If the documentation is not in the code it will NOT be maintained and it WILL get lost. If you want to document it elsewhere, great and good and there are many wonderful tools for exactly that purpose. BUT, one day some poor schlub (who might be yourself) is going to have to fix the program and they will primarily rely on the documentation built into the code.
My intention was not to stop people producing other documentation, it was to ensure that they do not neglect the in-code documentation because they have a stack of Specifications, Entity Relationship Diagrams, Requirement Lists, Manuals and Printouts. Oh, and do not EVER run a utility that strips out all of the comments from your code. If someone wants to steal it, they can do that with or without the comments, but you do not want to experience the embarrassment of trying to fix your own code after the only copy had the comments stripped out (not me, but a good friend !)
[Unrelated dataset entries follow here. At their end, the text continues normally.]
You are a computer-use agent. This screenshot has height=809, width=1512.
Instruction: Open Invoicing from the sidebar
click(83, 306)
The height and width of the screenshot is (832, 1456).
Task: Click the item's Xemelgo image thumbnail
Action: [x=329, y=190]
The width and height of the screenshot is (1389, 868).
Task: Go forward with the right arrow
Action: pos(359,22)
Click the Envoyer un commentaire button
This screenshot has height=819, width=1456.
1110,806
8. DO NOT EVER hard code dates. Or, most anything else. EVER! (Yes. I did intend to shout). When the program fails and you are not around, it will be bad for whomever is around to handle the issue. Put them in a table and reference that. And, don't calculate dates for only 10 years. Programs I wrote in 1989 are still in use. Do not assume that your code will be replaced within a certain period of time.
You are right, I expressed that one badly and did not give as much detail as I should have.
When I referred to hard-coding Public Holidays, I did not mean for them to be specified in the code - a Lookup Table is the ideal approach. My point was that it may be possible to calculate the dates of the Public Holidays into the future, but it isn't worthwhile, especially since they could change. Thus, a lookup is a better approach.
I also failed to mention the proviso that, if you do use this approach, you must have a way to alert the users when the information expires or for the users to know what information is hard-coded. Thus, when the lookup has no more dates in the future, you could display an alert stating that the Public Holiday list needs to be updated. Similarly, if you have a hard-codes sales tax rate (this was often done in Britain in the 80s), there should be something that states the rate being used without the user having to go an look for it, perhaps a confirmation prompt or an on-screen display.